Читать книгу The Pretender's Gambit - Alex Archer - Страница 10
Оглавление“Hey, bro, you can’t just hold us here forever. We know our rights. You can’t arrest us if we didn’t do anything. And this is our home anyway. You can’t even be here if we don’t want you here. We could make you wait in the hallway.”
The speaker was the younger of the two Russian men sitting on the ratty pale green couch that looked like it had been scooped up off the street. The rest of the furniture was ill-matched and just as unkempt, spreading across three different styles and at least thirty years. None of the pieces were collector’s items.
Cigarette smoke hung like a cloud in the air. European symphonic heavy-metal tracks spun through the iPod dock on top of a television, showing a futuristic military video game paused in midaction. Something was blowing up but Annja wasn’t sure what it was.
She stood behind Bart with her hands in her jacket pockets and didn’t say anything. Although a police investigation wasn’t something she regularly took part in, she’d seen plenty on television, and she’d watched Bart in action a few times. She felt safe, and she was definitely curious.

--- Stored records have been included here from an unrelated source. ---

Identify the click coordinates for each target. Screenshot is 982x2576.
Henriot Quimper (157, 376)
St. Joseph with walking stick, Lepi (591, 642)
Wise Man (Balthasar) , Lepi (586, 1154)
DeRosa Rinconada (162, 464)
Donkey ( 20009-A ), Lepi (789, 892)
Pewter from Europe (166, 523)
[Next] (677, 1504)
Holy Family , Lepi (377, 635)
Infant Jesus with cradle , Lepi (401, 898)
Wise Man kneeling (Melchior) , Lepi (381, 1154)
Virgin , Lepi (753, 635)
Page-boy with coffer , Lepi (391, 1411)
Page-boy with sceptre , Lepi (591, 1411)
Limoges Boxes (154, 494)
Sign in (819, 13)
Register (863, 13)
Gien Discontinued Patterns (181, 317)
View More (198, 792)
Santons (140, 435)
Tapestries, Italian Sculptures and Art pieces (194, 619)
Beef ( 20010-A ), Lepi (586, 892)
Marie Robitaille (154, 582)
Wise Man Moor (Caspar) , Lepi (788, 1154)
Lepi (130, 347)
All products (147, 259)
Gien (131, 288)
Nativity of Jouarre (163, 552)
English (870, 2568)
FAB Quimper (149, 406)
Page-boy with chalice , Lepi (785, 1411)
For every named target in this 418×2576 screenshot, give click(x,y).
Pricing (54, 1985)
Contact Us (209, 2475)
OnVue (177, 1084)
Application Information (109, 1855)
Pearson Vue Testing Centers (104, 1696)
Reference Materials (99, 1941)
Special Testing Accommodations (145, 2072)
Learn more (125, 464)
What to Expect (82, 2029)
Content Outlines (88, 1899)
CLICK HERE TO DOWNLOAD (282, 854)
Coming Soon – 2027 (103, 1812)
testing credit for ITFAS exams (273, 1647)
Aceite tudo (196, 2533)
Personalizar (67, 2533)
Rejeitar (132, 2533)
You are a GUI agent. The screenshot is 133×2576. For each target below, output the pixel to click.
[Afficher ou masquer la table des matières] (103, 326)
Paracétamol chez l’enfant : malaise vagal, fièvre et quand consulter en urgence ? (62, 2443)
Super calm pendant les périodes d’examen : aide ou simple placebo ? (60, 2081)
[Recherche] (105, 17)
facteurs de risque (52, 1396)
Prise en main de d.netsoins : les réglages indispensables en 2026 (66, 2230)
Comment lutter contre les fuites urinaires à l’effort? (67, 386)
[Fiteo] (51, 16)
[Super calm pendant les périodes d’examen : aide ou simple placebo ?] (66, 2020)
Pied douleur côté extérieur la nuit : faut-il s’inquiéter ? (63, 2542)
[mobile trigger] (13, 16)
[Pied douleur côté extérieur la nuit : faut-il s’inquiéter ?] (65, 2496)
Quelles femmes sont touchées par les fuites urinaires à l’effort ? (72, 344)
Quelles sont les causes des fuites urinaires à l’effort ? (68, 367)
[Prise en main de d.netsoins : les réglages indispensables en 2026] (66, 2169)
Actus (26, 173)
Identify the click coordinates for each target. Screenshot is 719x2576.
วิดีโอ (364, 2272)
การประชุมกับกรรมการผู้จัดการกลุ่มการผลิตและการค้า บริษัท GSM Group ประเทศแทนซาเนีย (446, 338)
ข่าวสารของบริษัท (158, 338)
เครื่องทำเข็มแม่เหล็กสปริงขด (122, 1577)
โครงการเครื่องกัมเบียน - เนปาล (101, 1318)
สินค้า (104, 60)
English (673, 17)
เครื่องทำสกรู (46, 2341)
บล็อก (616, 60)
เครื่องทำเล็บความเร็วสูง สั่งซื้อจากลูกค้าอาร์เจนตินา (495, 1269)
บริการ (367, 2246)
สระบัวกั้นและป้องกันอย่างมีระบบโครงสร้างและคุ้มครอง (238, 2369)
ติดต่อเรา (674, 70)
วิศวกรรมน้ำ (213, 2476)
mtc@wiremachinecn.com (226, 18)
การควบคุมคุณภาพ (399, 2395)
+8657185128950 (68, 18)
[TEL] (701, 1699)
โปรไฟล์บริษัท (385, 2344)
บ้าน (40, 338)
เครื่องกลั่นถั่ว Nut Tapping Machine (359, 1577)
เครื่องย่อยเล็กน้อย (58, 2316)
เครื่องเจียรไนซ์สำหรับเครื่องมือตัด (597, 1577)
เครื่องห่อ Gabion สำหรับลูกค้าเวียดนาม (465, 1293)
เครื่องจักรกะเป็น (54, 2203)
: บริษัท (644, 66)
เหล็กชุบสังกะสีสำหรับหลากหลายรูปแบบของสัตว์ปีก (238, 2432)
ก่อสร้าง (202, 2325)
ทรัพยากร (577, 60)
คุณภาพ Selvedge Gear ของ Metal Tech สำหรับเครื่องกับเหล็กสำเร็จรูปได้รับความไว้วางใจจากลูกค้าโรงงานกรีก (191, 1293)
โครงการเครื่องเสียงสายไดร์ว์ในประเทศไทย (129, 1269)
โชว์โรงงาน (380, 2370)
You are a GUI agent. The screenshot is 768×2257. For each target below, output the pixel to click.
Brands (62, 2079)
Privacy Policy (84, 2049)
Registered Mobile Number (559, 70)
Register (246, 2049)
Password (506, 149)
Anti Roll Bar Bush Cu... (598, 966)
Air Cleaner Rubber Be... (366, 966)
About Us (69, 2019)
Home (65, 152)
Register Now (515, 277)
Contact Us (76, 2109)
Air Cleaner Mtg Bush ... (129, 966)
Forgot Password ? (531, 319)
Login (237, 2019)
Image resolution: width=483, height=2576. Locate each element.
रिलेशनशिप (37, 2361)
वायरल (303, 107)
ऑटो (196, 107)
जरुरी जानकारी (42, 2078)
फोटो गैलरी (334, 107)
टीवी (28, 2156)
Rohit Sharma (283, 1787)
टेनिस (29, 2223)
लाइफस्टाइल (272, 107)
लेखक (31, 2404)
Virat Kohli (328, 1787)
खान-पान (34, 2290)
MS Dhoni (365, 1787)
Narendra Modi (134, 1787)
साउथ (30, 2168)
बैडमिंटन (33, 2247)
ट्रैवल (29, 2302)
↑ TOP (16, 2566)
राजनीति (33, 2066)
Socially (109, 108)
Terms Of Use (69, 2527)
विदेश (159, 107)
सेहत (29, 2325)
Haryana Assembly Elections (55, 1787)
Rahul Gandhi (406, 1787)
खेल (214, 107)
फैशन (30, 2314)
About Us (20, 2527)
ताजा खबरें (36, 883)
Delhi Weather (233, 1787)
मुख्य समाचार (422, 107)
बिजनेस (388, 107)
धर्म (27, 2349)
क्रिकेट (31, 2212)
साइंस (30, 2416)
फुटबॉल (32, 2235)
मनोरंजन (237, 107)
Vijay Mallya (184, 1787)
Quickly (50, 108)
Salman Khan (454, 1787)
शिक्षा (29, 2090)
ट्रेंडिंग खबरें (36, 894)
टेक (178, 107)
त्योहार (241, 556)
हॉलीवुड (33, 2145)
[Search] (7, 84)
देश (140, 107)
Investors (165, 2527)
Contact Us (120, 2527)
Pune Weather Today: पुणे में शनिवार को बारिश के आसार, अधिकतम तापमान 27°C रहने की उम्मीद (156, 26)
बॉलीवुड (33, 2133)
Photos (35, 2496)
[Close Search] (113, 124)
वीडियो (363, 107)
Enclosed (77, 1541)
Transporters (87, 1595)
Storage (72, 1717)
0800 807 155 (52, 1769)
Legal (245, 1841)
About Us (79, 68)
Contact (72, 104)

The two Russians were obviously related and it showed in their features—the same eyes, the same facial structure. One of them was thin and lupine-faced and maybe twenty, wearing a concert T-shirt, and the other looked slightly older and was beefed up and overweight, like a martial arts fighter who’d been hitting the borscht and beer too often. The younger guy had long dark hair and a spotty beard while the older one was shaven bald and wore a dark beard with lime-green tints.
Based on the look of their apartment, and the stench, and their lackadaisical nature, both of them were delinquents and probably a total waste of time.
“You know your rights?” Bart looked impressed.
The younger brother nodded and fist bumped his brother. They waggled their fingers like the fist bump had caused an explosion. “You bet we do, bro. We know our rights back and front, and you can’t just arrest us.”
“What would I arrest you for?”
“Nothing, bro.” The young one wiped his hands in front of him like he was cleaning a slate. “We ain’t done nothing. The police chick outside—” he pointed through the door, indicating the hallway “—she said she just wanted to ask us some questions. Next thing we know, bro, here you are.”
“You mean Officer Falcone said she wanted to ask you questions?” Bart asked.
“I didn’t get her name, bro. Maybe that was it.” His eyelids hung heavily and he moved too loosely to be completely sober. “It was that police chick out there.”
“Call her Officer Falcone. She won’t be happy with ‘police chick.’ Trust me.”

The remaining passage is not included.